Die Entscheidung ist m.E. unzutreffend.
Soweit sich das LG auf die Entstehungsgeschichte der Vorbem. 2.3 Abs. 3 VV beruft, sei darauf hingewiesen, dass der Gesetzgeber ursprünglich nicht einmal die Mitwirkung bei der Gestaltung von Verträgen als Geschäftstätigkeit ansehen wollte, sondern auch dies der Beratung zugeordnet werden sollte. Erst im Laufe des Gesetzgebungsverfahrens ist dann für das Mitwirken bei der Gestaltung von Verträgen die Vorbem. 2.3 Abs. 3 VV erweitert worden. Von daher ist die Unterstellung, die Geschäftsgebühr solle auch weiterhin das Entwerfen von Urkunden abdecken, unzutreffend.
Vorbem. 2.3 Abs. 3 VV spricht ausdrücklich von der Mitwirkung bei der Gestaltung von "Verträgen". Bei zwei einzelnen Testamenten handelt es sich aber ebenso wenig um einen Vertrag, wie bei einem wechselbezüglichen Testament. Die anders lautende Interpretation des LG Wiesbaden stellt das BGB auf den Kopf. In § 1941 BGB ist ausdrücklich der Erbvertrag und in § 1937 BGB ausdrücklich das Testament (als einseitige Verfügung) vorgesehen. Wenn die Parteien nun aber keinen Erbvertrag, sondern zwei wechselbezügliche Testamente wollen, dann ist dies hinzunehmen. Der Auftrag der Parteien ist dann eben gerade nicht auf die Gestaltung eines Vertrages gerichtet und fällt damit in den Bereich der Beratungsgebühr.
Der Entwurf von Testamenten erfüllt nicht die Voraussetzungen der Vorbem. 2.3 Abs. 3 VV. Es handelt sich vielmehr um eine reine Tätigkeit im Innenverhältnis, die zwischen Anwalt und Auftraggeber stattfindet. Es fehlt an der Außenwirkung, so dass damit keine Geschäftsgebühr vorliegt.
Diese klare Abgrenzung zwischen Urkunde und Vertrag läuft auch nicht den Interessen der Anwaltschaft zuwider; im Gegenteil.

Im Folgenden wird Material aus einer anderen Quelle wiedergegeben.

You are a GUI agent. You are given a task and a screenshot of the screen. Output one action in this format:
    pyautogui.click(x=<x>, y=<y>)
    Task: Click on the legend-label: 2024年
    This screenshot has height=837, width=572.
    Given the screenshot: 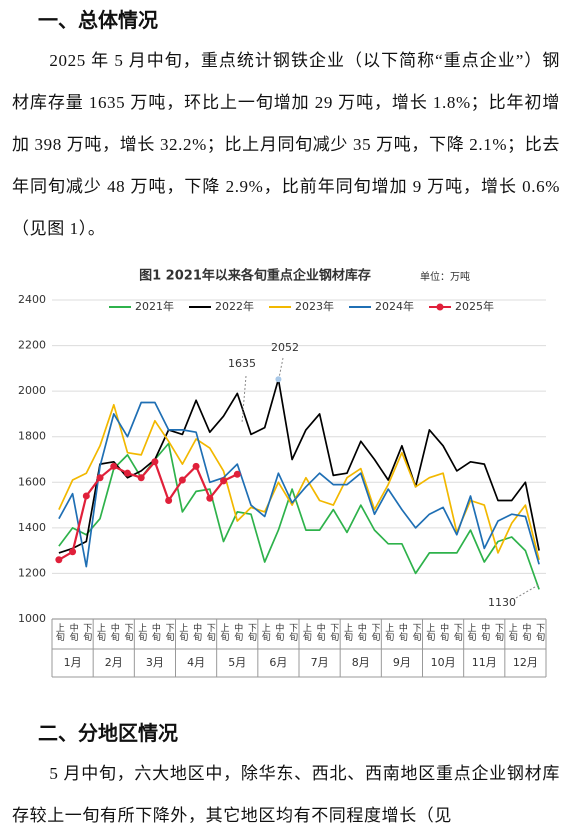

Während für die Geschäftsgebühr ein Gebührenrahmen von 0,5 bis maximal 2,5 vorgesehen ist und sich diese Gebühr zwingend nach dem Gegenstandswert richtet, also nach dem gegenwärtigen Vermögen der bzw. des Verfügenden (§ 23 Abs. 3 S. 1 RVG i.V.m. § 102 Abs. 1 GNotKG), kann und soll die Höhe der Vergütung für eine Beratung vom Anwalt mit dem Auftraggeber frei ausgehandelt werden (§ 34 Abs. 1 S. 1 RVG), und zwar ohne dass die strengen Voraussetzungen des § 3a Abs. 1 S. 1 u. 2 RVG erfüllt werden müssen (§ 3a Abs. 1 S. 4 RVG). Die Gestaltung der Vergütung ist hier flexibel möglich und kann sich an Aufwand, Schwierigkeit und Haftung orientieren. Auch bei (derzeit u. U. noch) geringen Vermögenswerten kann nämlich der Aufwand für die Erstellung eines Testaments erheblich sein und sich mit einer Geschäftsgebühr nicht abdecken lassen.
Praxistipp
In Anbetracht der unklaren Rechtslage ist ein Anwalt, der im Rahmen der Testamentsgestaltung tätig wird, gut beraten, mit dem Mandanten eine Vereinbarung zu treffen, um jeglichen Abrechnungsproblemen aus dem Weg zu gehen.